Exercice A: Expliquez, à partir de l'extrait sur Spec Ops : The Line, à qui s'adresse la nouvelle rubrique qu'il annonce.
Exercice B: Recopiez à l'identique les lignes du listing en commençant par celle qui contient « has height=405, width=748. » et en terminant par celle qui contient « pos(47,181) ».
--- Extrait ---
"Ceci n'est pas un jeu vidéo" - Spec Ops the line - Auto Reverse

 

Alors que depuis des temps immémoriaux, nombre d’intellectuels auto proclamés se demandent si le jeu vidéo est un art ou s’il va engendrer des générations de tueurs, il demeure évident que ce média a depuis longtemps acquis sa place au sein du patrimoine culturel de l’humanité. Soit, tous les jeux ne sont pas égaux, et il reste difficile de trouver un véritable intérêt, au-delà de l’entertainment et du plaisir immédiat, aux simulations de sports de tout bois et à la masse insipide des actionners et des jeux musicaux grand public tous plus substituables les uns aux autres.

Pourtant, certains développeurs parviennent à prendre à rebrousse-poil les conventions du jeu vidéo moderne basées sur le multiplayer, la grandiloquence visuelle et les contenus téléchargeables au prix et à l’idéologie purement scandaleux, et préfèrent nous offrir à la place des titres peut être techniquement imparfaits et en retrait de la vague hype, mais dotés en revanche de la capacité à nous faire lâcher la manette un instant pour nous recueillir sur un moment, une image, un message. Exactement comme on le ferait avec un livre qui nous prendrait au cœur.

Voici une nouvelle rubrique qui sera destinée à vous qui pensiez que trouver un jeu vidéo qui puisse nouer un véritable lien affectif, au point de vous rester collé au cerveau des heures, voire des jours durant, était aussi impossible que de trouver un membre du Sénat portant du 42 en taille de pantalon (ou si, tout simplement, vous avez toujours été réfractaire aux jeux vidéo).

 

 

Spec Ops : The Line (développé par Yager, 2012)

 

 

 

« It takes a strong man to deny what’s in front of him »
--- Lignes de données ---
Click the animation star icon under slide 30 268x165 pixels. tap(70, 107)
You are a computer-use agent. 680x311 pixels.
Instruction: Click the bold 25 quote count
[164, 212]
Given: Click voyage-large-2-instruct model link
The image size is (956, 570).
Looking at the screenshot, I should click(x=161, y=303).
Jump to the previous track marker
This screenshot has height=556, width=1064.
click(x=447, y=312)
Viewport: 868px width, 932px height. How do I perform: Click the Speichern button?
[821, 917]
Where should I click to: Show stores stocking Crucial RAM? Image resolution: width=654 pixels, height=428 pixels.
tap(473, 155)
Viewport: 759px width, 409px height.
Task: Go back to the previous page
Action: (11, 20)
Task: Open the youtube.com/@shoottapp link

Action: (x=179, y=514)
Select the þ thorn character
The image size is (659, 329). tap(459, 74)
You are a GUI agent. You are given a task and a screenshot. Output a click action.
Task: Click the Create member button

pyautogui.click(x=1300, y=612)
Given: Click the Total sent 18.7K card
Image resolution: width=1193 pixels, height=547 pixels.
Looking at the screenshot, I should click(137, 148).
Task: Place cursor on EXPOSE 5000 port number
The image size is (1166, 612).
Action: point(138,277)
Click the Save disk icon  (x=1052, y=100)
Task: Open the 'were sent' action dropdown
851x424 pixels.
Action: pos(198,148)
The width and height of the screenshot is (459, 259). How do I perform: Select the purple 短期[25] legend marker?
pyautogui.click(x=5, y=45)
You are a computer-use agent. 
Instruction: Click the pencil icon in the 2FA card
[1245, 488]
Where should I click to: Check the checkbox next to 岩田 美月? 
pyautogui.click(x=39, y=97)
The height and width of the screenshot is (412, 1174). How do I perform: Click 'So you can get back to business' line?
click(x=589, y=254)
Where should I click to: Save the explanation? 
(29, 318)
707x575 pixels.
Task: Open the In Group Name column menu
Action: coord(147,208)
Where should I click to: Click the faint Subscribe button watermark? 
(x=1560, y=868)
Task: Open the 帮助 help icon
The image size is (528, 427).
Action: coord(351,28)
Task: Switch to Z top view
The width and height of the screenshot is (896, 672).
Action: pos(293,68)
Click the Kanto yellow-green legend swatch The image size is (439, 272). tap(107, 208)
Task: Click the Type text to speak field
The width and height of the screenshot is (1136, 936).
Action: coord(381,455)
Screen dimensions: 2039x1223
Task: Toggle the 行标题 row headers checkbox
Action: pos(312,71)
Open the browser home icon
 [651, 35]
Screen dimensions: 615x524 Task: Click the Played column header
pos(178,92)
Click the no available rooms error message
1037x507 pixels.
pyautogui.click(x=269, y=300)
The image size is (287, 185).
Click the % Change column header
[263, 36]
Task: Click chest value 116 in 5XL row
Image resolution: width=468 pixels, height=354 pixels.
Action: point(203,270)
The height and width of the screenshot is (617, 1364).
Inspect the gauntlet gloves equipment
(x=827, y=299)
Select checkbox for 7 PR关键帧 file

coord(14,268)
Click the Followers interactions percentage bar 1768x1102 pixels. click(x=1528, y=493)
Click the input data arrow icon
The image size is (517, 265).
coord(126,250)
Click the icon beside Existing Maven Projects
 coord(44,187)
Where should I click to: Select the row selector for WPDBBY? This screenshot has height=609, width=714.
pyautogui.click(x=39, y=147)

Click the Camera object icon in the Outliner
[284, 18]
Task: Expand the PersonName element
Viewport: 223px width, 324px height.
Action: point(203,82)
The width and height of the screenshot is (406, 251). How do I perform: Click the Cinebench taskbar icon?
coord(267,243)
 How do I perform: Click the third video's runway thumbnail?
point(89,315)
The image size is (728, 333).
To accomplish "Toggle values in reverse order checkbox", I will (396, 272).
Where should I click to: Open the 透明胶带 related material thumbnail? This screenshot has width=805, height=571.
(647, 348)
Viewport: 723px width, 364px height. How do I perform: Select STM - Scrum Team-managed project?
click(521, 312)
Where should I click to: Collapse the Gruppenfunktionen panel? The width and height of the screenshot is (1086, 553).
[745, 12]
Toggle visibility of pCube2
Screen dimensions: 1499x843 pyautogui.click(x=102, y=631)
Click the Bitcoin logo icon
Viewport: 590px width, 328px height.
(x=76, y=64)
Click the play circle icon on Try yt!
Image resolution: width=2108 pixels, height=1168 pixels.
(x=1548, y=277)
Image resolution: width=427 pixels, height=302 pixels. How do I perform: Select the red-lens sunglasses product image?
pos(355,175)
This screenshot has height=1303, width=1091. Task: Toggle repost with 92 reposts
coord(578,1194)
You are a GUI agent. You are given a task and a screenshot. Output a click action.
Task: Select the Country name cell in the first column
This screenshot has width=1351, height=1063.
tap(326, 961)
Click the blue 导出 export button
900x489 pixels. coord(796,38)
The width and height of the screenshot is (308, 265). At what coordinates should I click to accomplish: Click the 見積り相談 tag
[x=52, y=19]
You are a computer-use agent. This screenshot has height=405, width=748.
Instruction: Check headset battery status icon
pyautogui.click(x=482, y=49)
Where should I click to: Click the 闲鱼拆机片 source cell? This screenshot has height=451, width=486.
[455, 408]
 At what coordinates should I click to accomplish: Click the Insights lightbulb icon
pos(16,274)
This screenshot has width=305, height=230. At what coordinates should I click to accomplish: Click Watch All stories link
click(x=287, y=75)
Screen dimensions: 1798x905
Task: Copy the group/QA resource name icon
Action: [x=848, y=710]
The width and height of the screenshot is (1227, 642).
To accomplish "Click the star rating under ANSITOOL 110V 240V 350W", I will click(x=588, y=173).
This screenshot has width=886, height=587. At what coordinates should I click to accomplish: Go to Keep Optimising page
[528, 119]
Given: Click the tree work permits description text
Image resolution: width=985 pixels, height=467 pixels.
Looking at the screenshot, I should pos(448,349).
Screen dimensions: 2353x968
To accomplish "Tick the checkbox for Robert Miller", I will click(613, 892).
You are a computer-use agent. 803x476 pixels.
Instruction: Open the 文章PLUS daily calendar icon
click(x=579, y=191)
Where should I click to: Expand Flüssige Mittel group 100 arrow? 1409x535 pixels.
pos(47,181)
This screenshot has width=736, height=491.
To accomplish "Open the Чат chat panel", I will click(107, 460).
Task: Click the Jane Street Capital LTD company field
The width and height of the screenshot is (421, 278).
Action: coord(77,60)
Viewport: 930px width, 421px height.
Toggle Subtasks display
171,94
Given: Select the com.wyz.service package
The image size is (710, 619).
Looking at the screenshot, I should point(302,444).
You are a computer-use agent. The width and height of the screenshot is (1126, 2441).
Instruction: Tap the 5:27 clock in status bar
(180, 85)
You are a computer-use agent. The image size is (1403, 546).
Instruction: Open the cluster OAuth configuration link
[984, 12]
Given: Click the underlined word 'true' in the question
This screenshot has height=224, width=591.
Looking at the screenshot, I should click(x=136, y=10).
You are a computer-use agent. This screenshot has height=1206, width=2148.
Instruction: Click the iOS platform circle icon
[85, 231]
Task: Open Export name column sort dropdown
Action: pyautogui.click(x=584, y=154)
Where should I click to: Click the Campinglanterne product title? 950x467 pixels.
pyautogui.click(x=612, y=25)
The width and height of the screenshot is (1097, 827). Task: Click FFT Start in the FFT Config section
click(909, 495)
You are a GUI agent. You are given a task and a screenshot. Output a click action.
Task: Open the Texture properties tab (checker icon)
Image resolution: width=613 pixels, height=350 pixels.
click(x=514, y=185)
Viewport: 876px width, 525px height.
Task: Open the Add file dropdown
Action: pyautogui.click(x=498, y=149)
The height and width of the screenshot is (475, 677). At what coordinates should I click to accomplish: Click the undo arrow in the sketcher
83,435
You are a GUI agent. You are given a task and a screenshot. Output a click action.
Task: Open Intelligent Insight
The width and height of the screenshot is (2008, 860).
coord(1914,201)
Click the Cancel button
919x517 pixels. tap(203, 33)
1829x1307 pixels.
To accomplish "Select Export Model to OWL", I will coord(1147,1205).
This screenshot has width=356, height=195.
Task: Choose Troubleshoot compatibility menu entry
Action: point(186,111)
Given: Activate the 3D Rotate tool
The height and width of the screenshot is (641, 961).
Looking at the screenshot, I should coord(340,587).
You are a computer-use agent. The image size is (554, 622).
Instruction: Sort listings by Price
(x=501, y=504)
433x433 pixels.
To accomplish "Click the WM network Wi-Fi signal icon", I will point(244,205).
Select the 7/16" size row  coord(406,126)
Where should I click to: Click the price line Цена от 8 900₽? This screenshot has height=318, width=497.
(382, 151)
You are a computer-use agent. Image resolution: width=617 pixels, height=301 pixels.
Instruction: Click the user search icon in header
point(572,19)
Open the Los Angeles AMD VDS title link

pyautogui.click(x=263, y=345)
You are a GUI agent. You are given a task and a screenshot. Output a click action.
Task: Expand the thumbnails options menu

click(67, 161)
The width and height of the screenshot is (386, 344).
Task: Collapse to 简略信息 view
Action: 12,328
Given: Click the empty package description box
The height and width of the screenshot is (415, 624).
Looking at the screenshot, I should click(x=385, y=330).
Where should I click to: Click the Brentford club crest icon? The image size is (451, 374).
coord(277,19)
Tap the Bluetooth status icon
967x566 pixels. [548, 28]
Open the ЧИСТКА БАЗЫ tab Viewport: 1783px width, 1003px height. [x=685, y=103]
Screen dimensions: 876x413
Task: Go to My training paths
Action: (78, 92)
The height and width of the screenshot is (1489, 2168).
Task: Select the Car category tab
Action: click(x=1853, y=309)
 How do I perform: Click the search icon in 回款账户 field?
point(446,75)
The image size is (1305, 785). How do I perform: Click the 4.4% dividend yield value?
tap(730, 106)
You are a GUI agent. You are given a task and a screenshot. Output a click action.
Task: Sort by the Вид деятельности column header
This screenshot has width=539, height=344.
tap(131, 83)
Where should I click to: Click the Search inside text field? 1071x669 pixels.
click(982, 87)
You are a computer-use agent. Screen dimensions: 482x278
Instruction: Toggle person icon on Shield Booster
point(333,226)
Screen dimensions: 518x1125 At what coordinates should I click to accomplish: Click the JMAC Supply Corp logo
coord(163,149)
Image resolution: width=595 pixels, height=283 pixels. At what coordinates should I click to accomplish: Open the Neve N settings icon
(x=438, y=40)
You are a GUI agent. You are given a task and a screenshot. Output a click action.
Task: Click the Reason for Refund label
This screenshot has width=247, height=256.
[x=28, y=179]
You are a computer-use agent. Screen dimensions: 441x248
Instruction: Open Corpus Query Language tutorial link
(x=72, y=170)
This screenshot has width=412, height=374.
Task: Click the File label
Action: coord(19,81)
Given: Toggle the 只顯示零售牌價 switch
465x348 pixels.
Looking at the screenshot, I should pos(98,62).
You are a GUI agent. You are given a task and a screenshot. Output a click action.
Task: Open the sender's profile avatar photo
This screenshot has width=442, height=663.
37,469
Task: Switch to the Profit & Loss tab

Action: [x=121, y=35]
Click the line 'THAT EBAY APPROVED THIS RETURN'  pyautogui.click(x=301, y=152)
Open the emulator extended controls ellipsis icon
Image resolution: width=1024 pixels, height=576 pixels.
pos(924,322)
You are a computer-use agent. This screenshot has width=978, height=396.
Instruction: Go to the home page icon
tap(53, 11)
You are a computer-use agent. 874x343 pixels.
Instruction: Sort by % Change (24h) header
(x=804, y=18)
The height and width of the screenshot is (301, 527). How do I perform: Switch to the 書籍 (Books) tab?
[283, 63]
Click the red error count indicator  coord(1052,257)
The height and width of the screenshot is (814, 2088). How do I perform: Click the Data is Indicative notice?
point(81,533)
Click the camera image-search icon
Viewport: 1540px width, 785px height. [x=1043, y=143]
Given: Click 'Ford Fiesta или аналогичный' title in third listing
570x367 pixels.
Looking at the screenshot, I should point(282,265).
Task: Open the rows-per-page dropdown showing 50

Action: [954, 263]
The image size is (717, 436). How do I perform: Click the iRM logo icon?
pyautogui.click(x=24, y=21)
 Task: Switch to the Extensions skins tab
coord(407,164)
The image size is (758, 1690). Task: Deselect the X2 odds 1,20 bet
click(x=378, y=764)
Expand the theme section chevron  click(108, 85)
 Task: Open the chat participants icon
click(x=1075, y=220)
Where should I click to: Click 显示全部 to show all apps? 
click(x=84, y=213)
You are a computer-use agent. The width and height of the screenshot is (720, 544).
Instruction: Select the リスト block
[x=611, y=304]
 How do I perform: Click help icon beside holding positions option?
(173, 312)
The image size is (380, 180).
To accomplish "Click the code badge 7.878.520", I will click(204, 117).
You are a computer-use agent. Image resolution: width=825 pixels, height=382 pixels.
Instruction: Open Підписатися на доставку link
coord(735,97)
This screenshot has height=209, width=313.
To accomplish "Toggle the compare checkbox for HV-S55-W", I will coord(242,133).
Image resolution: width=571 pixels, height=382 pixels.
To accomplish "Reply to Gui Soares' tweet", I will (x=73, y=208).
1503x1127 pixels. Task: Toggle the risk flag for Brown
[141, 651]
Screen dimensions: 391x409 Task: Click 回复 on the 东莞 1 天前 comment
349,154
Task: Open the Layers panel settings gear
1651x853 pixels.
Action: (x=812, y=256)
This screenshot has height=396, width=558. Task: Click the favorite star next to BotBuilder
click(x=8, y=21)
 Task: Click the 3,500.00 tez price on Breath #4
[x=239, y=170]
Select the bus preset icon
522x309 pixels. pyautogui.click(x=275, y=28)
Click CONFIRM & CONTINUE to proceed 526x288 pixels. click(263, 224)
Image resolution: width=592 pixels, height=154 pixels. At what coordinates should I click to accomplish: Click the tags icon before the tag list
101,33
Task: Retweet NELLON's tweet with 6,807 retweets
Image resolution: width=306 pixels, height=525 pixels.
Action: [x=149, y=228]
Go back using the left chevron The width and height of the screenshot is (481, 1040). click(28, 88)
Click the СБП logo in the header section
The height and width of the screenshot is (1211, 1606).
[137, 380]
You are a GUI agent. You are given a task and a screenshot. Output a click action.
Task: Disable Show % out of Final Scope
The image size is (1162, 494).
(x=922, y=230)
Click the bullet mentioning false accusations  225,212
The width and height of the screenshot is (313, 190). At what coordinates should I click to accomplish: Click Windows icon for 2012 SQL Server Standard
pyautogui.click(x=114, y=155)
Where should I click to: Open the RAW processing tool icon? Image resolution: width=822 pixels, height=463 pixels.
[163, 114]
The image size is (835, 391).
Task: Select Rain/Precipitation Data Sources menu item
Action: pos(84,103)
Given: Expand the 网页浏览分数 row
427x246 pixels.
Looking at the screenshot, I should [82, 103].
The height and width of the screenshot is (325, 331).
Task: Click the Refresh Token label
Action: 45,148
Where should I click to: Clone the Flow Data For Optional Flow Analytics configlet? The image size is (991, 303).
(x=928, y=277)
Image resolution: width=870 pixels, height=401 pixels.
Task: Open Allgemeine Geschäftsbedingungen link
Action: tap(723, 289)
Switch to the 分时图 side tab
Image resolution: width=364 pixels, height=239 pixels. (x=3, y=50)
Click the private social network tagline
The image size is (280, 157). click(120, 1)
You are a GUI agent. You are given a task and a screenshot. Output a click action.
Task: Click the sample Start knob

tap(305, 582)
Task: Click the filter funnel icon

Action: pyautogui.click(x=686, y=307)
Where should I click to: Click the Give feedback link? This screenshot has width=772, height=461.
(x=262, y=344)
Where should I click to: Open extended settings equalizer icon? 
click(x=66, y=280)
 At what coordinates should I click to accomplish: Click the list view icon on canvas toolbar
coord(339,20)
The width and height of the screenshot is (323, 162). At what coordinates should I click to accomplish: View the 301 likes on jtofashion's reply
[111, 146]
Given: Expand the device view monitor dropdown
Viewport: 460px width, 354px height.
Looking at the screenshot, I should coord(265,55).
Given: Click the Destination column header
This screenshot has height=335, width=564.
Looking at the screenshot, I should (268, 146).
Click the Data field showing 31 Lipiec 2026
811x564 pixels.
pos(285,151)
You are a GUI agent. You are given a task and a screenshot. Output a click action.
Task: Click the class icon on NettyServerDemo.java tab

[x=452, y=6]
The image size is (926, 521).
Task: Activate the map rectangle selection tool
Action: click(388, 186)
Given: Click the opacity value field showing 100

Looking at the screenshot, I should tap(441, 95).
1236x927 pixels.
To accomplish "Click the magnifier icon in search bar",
---
Réponse attendue A: La nouvelle rubrique s'adresse aux lecteurs qui pensaient impossible de trouver un jeu vidéo capable de nouer un véritable lien affectif, au point de leur rester collé au cerveau des heures, voire des jours durant. Elle vise aussi ceux qui ont toujours été réfractaires aux jeux vidéo.

Réponse attendue B:
You are a computer-use agent. This screenshot has height=405, width=748.
Instruction: Check headset battery status icon
pyautogui.click(x=482, y=49)
Where should I click to: Click the 闲鱼拆机片 source cell? This screenshot has height=451, width=486.
[455, 408]
 At what coordinates should I click to accomplish: Click the Insights lightbulb icon
pos(16,274)
This screenshot has width=305, height=230. At what coordinates should I click to accomplish: Click Watch All stories link
click(x=287, y=75)
Screen dimensions: 1798x905
Task: Copy the group/QA resource name icon
Action: [x=848, y=710]
The width and height of the screenshot is (1227, 642).
To accomplish "Click the star rating under ANSITOOL 110V 240V 350W", I will click(x=588, y=173).
This screenshot has width=886, height=587. At what coordinates should I click to accomplish: Go to Keep Optimising page
[528, 119]
Given: Click the tree work permits description text
Image resolution: width=985 pixels, height=467 pixels.
Looking at the screenshot, I should pos(448,349).
Screen dimensions: 2353x968
To accomplish "Tick the checkbox for Robert Miller", I will click(613, 892).
You are a computer-use agent. 803x476 pixels.
Instruction: Open the 文章PLUS daily calendar icon
click(x=579, y=191)
Where should I click to: Expand Flüssige Mittel group 100 arrow? 1409x535 pixels.
pos(47,181)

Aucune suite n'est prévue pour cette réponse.